**Your objective:** Write out the entries once more, exactly as they appear.
---------------
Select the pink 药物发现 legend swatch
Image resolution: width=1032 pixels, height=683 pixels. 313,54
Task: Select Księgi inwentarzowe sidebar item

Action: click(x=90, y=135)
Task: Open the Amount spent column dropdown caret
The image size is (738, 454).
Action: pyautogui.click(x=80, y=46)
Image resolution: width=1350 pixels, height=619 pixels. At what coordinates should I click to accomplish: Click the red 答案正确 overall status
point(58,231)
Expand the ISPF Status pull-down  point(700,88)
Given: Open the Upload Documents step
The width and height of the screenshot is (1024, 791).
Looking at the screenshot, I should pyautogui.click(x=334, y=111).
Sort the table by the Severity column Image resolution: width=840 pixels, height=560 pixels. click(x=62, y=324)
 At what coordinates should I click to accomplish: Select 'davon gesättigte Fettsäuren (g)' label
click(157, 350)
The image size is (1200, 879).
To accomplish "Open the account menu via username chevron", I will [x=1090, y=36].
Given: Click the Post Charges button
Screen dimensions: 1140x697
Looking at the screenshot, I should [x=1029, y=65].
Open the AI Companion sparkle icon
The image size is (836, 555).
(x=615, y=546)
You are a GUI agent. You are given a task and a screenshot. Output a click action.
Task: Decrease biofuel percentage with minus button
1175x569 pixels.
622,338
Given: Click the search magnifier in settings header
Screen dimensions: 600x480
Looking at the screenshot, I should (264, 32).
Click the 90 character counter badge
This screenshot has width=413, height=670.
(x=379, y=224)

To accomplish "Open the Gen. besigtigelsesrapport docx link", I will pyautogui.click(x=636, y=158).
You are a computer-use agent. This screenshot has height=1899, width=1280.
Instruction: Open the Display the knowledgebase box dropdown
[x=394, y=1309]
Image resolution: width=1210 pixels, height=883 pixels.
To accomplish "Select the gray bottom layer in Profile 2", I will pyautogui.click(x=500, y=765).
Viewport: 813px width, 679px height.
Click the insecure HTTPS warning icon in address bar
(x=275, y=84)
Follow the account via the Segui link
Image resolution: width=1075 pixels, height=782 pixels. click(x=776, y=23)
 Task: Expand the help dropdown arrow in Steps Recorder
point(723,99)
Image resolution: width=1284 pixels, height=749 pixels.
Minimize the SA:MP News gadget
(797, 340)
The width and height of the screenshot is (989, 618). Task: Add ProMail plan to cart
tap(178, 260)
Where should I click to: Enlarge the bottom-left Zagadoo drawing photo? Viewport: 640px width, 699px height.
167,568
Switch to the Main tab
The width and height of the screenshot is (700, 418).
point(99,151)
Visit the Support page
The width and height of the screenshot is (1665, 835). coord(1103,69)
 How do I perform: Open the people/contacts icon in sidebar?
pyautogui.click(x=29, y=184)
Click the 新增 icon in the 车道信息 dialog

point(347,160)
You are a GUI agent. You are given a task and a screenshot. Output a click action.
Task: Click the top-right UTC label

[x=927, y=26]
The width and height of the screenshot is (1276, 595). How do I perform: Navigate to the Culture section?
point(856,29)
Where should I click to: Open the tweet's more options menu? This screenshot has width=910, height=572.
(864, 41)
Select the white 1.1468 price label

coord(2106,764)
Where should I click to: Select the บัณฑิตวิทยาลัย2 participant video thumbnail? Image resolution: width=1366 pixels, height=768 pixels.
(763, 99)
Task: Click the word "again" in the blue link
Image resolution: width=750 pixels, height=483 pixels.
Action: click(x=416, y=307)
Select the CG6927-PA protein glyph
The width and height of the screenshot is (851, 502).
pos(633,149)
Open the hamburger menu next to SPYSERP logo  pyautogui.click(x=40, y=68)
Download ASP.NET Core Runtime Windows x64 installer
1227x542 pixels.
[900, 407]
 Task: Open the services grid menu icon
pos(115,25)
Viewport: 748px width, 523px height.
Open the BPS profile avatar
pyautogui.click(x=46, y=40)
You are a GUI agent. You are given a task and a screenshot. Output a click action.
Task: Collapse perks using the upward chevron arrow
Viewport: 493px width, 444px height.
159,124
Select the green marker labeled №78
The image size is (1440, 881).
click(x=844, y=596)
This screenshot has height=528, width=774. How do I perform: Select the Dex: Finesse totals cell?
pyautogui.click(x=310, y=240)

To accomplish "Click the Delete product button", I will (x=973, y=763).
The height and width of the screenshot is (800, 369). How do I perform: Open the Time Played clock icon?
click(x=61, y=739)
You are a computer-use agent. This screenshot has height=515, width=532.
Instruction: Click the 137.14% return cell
---------------
**Exercise output:**
Select the pink 药物发现 legend swatch
Image resolution: width=1032 pixels, height=683 pixels. 313,54
Task: Select Księgi inwentarzowe sidebar item

Action: click(x=90, y=135)
Task: Open the Amount spent column dropdown caret
The image size is (738, 454).
Action: pyautogui.click(x=80, y=46)
Image resolution: width=1350 pixels, height=619 pixels. At what coordinates should I click to accomplish: Click the red 答案正确 overall status
point(58,231)
Expand the ISPF Status pull-down  point(700,88)
Given: Open the Upload Documents step
The width and height of the screenshot is (1024, 791).
Looking at the screenshot, I should pyautogui.click(x=334, y=111).
Sort the table by the Severity column Image resolution: width=840 pixels, height=560 pixels. click(x=62, y=324)
 At what coordinates should I click to accomplish: Select 'davon gesättigte Fettsäuren (g)' label
click(157, 350)
The image size is (1200, 879).
To accomplish "Open the account menu via username chevron", I will [x=1090, y=36].
Given: Click the Post Charges button
Screen dimensions: 1140x697
Looking at the screenshot, I should [x=1029, y=65].
Open the AI Companion sparkle icon
The image size is (836, 555).
(x=615, y=546)
You are a GUI agent. You are given a task and a screenshot. Output a click action.
Task: Decrease biofuel percentage with minus button
1175x569 pixels.
622,338
Given: Click the search magnifier in settings header
Screen dimensions: 600x480
Looking at the screenshot, I should (264, 32).
Click the 90 character counter badge
This screenshot has width=413, height=670.
(x=379, y=224)

To accomplish "Open the Gen. besigtigelsesrapport docx link", I will pyautogui.click(x=636, y=158).
You are a computer-use agent. This screenshot has height=1899, width=1280.
Instruction: Open the Display the knowledgebase box dropdown
[x=394, y=1309]
Image resolution: width=1210 pixels, height=883 pixels.
To accomplish "Select the gray bottom layer in Profile 2", I will pyautogui.click(x=500, y=765).
Viewport: 813px width, 679px height.
Click the insecure HTTPS warning icon in address bar
(x=275, y=84)
Follow the account via the Segui link
Image resolution: width=1075 pixels, height=782 pixels. click(x=776, y=23)
 Task: Expand the help dropdown arrow in Steps Recorder
point(723,99)
Image resolution: width=1284 pixels, height=749 pixels.
Minimize the SA:MP News gadget
(797, 340)
The width and height of the screenshot is (989, 618). Task: Add ProMail plan to cart
tap(178, 260)
Where should I click to: Enlarge the bottom-left Zagadoo drawing photo? Viewport: 640px width, 699px height.
167,568
Switch to the Main tab
The width and height of the screenshot is (700, 418).
point(99,151)
Visit the Support page
The width and height of the screenshot is (1665, 835). coord(1103,69)
 How do I perform: Open the people/contacts icon in sidebar?
pyautogui.click(x=29, y=184)
Click the 新增 icon in the 车道信息 dialog

point(347,160)
You are a GUI agent. You are given a task and a screenshot. Output a click action.
Task: Click the top-right UTC label

[x=927, y=26]
The width and height of the screenshot is (1276, 595). How do I perform: Navigate to the Culture section?
point(856,29)
Where should I click to: Open the tweet's more options menu? This screenshot has width=910, height=572.
(864, 41)
Select the white 1.1468 price label

coord(2106,764)
Where should I click to: Select the บัณฑิตวิทยาลัย2 participant video thumbnail? Image resolution: width=1366 pixels, height=768 pixels.
(763, 99)
Task: Click the word "again" in the blue link
Image resolution: width=750 pixels, height=483 pixels.
Action: click(x=416, y=307)
Select the CG6927-PA protein glyph
The width and height of the screenshot is (851, 502).
pos(633,149)
Open the hamburger menu next to SPYSERP logo  pyautogui.click(x=40, y=68)
Download ASP.NET Core Runtime Windows x64 installer
1227x542 pixels.
[900, 407]
 Task: Open the services grid menu icon
pos(115,25)
Viewport: 748px width, 523px height.
Open the BPS profile avatar
pyautogui.click(x=46, y=40)
You are a GUI agent. You are given a task and a screenshot. Output a click action.
Task: Collapse perks using the upward chevron arrow
Viewport: 493px width, 444px height.
159,124
Select the green marker labeled №78
The image size is (1440, 881).
click(x=844, y=596)
This screenshot has height=528, width=774. How do I perform: Select the Dex: Finesse totals cell?
pyautogui.click(x=310, y=240)

To accomplish "Click the Delete product button", I will (x=973, y=763).
The height and width of the screenshot is (800, 369). How do I perform: Open the Time Played clock icon?
click(x=61, y=739)
You are a computer-use agent. This screenshot has height=515, width=532.
Instruction: Click the 137.14% return cell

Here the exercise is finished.